Work to be completed:
Return the stretch from the line with "The image size is (820, 762)." through the line with "Open the Post convert operations tab" in the data below, character for character, skipping all pictures.

Task material:
════════════════

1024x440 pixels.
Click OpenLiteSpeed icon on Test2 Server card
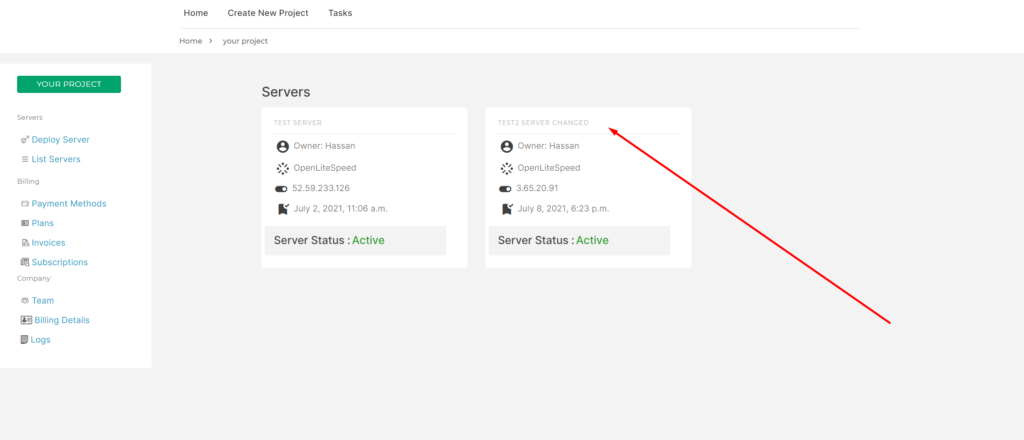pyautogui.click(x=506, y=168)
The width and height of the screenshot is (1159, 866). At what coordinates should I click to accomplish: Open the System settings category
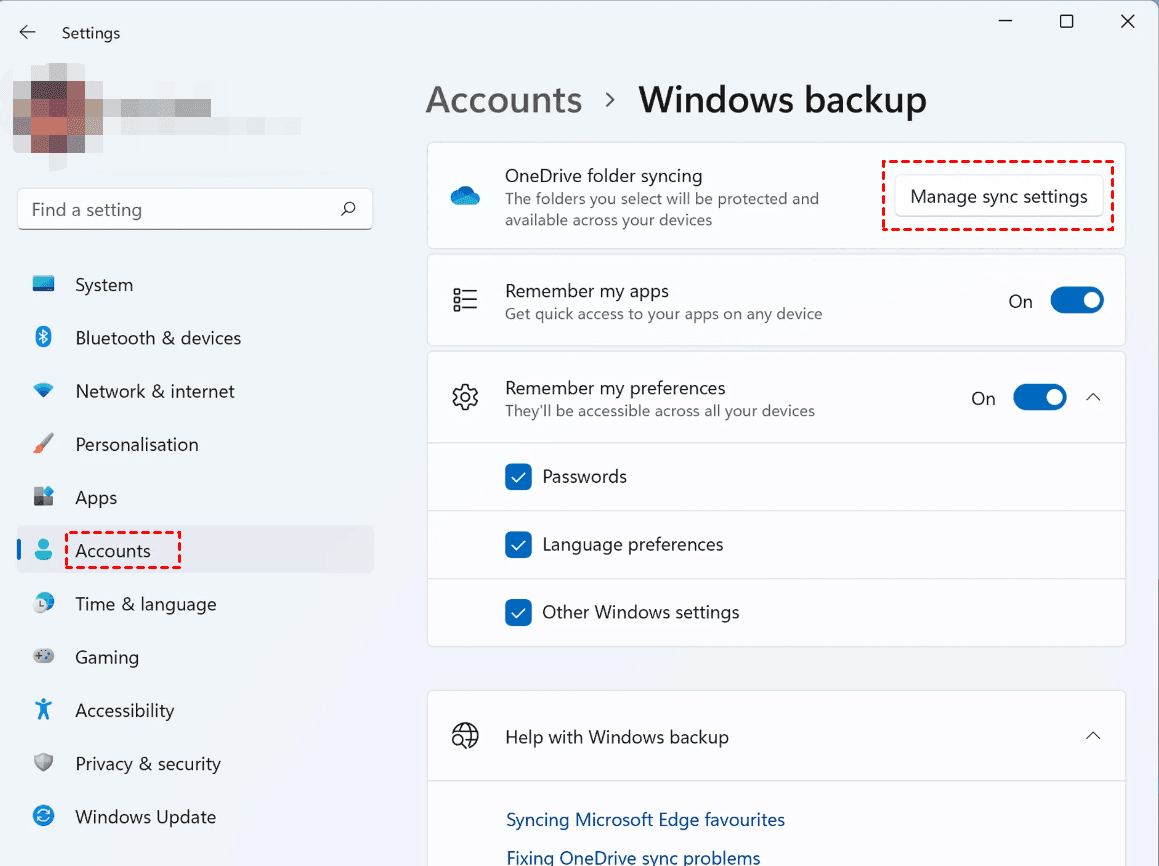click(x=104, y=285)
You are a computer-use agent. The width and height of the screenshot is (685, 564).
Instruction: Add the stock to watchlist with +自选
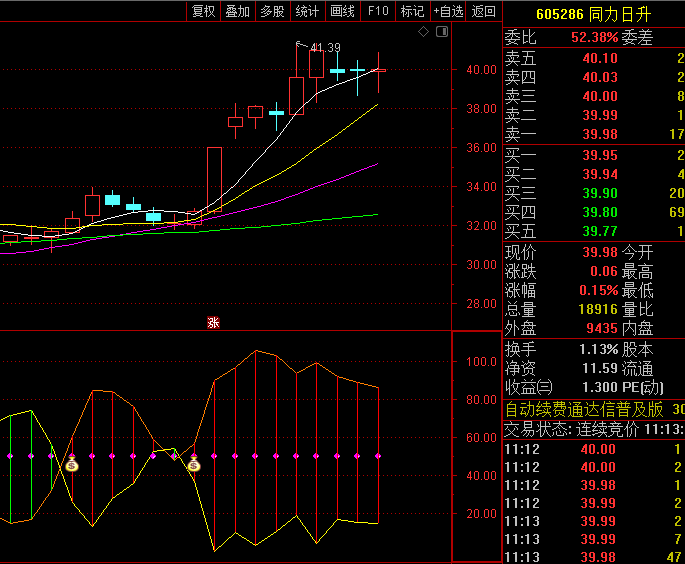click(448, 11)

════════════════

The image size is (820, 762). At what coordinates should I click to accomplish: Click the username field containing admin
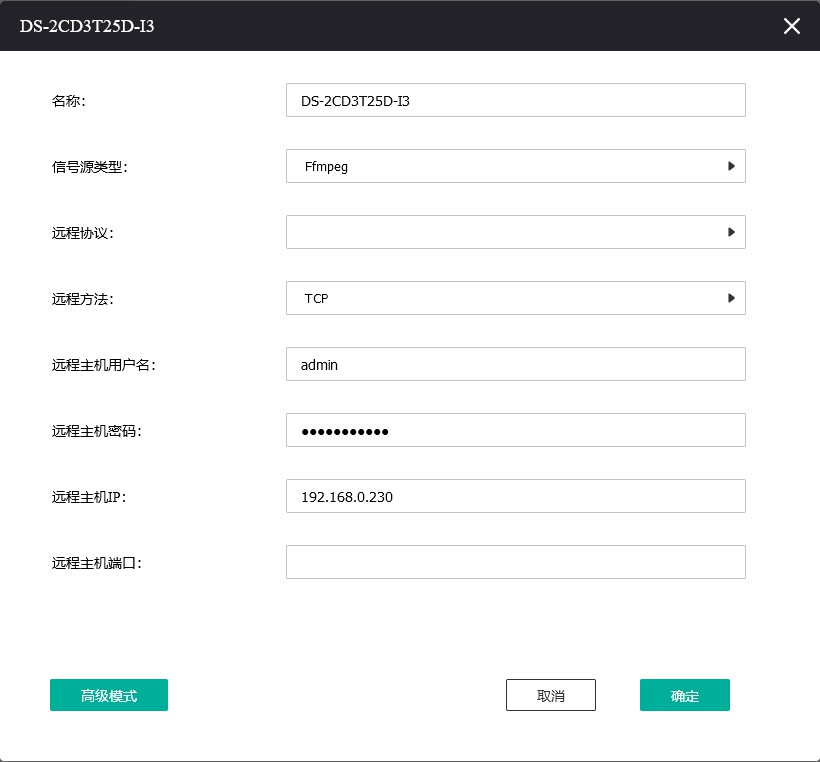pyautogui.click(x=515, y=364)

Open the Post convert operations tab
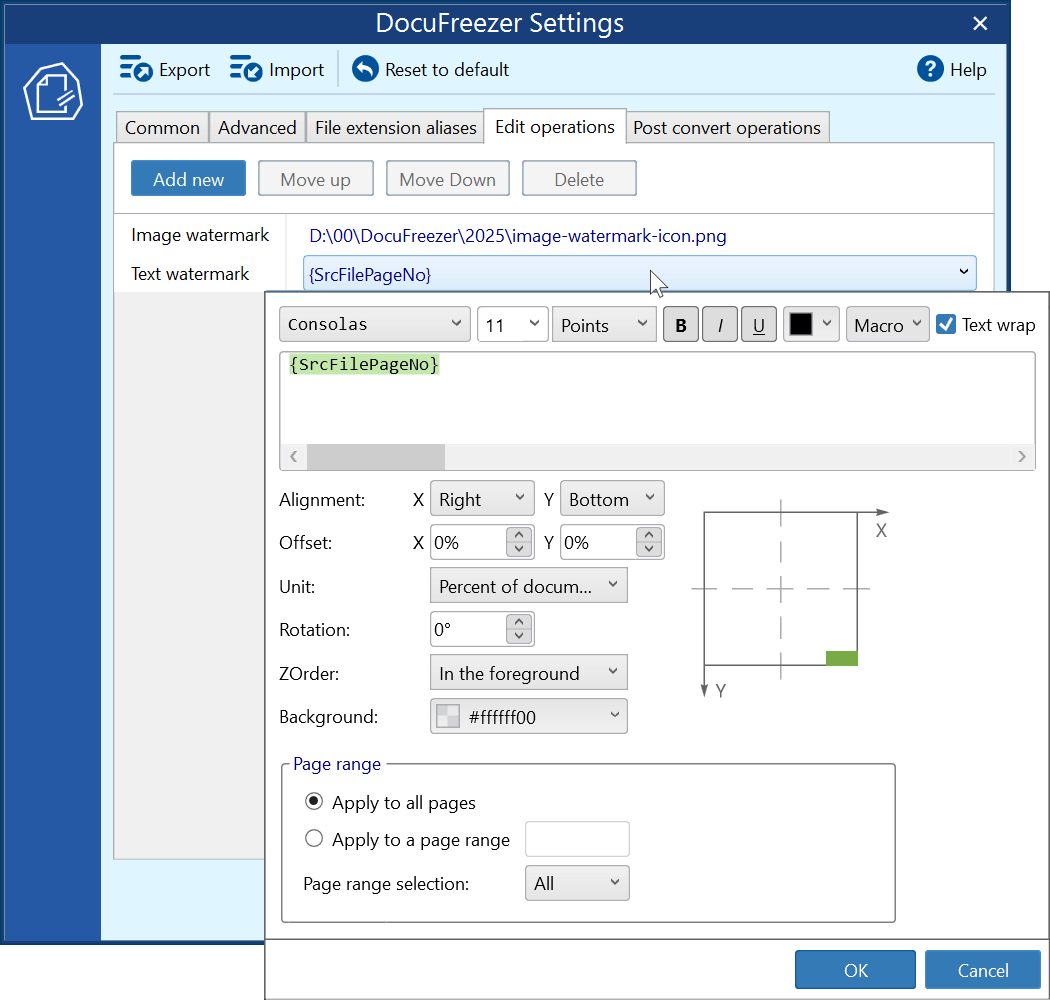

════════════════

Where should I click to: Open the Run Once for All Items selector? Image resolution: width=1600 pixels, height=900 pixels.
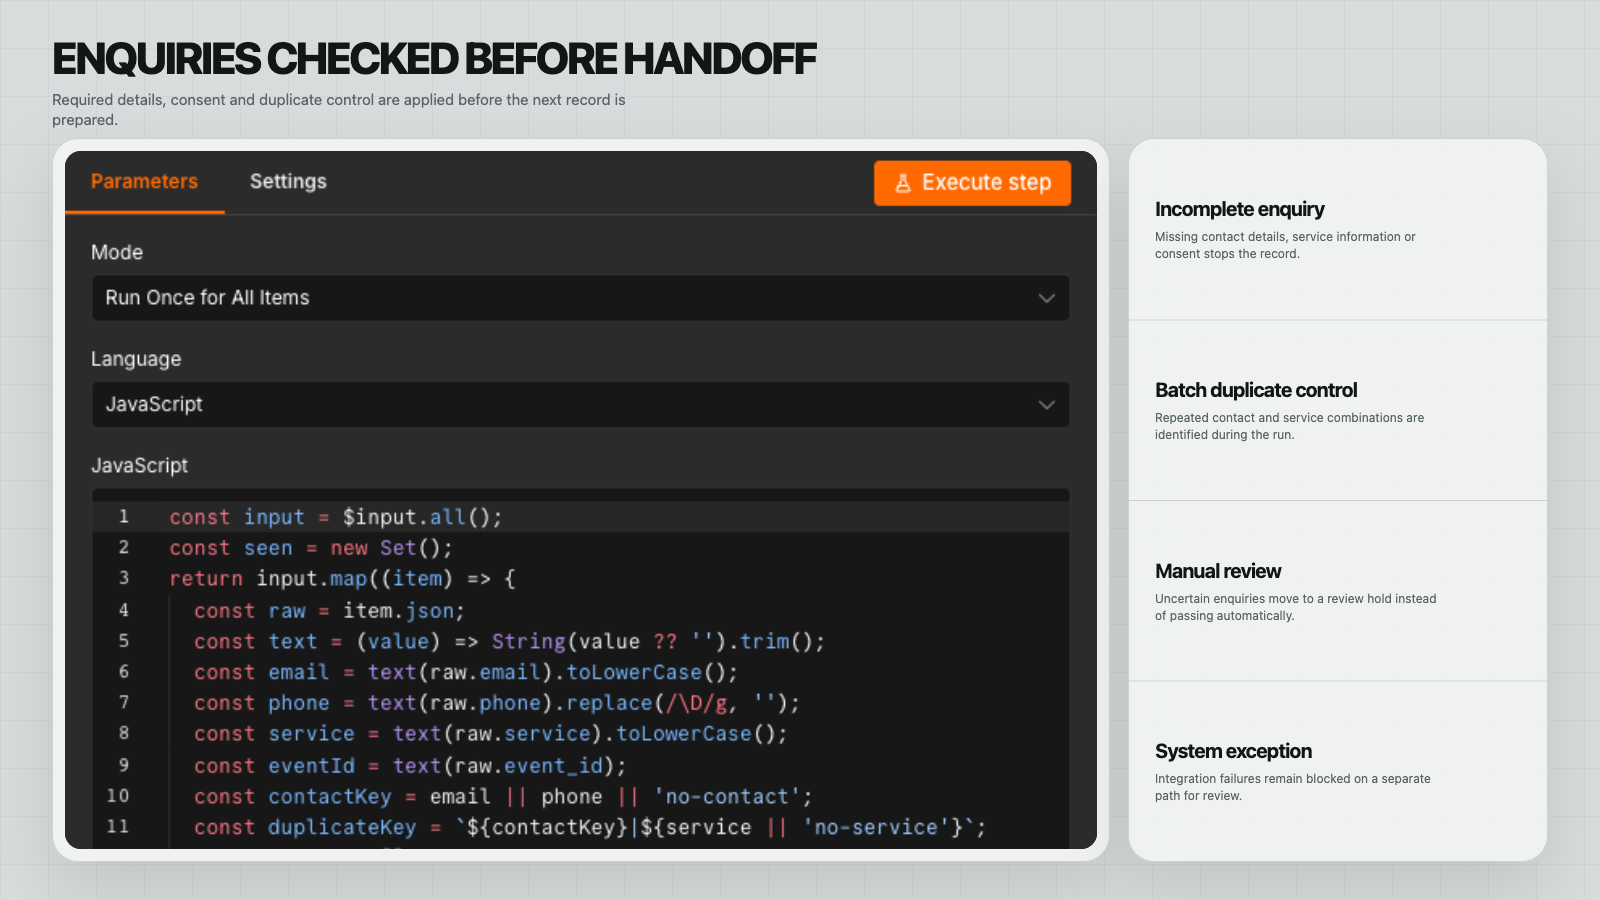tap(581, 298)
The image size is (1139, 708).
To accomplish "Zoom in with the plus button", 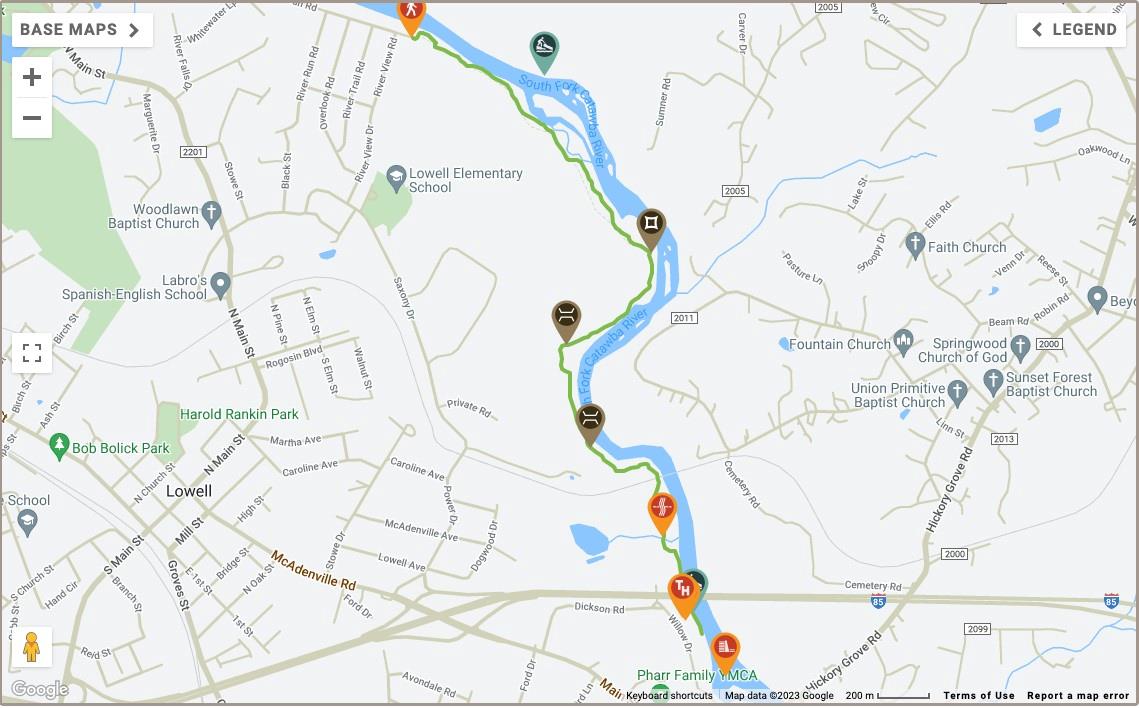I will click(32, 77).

════════════════

Response for this exercise:
The image size is (820, 762). At what coordinates should I click to accomplish: Click the username field containing admin
pyautogui.click(x=515, y=364)

Open the Post convert operations tab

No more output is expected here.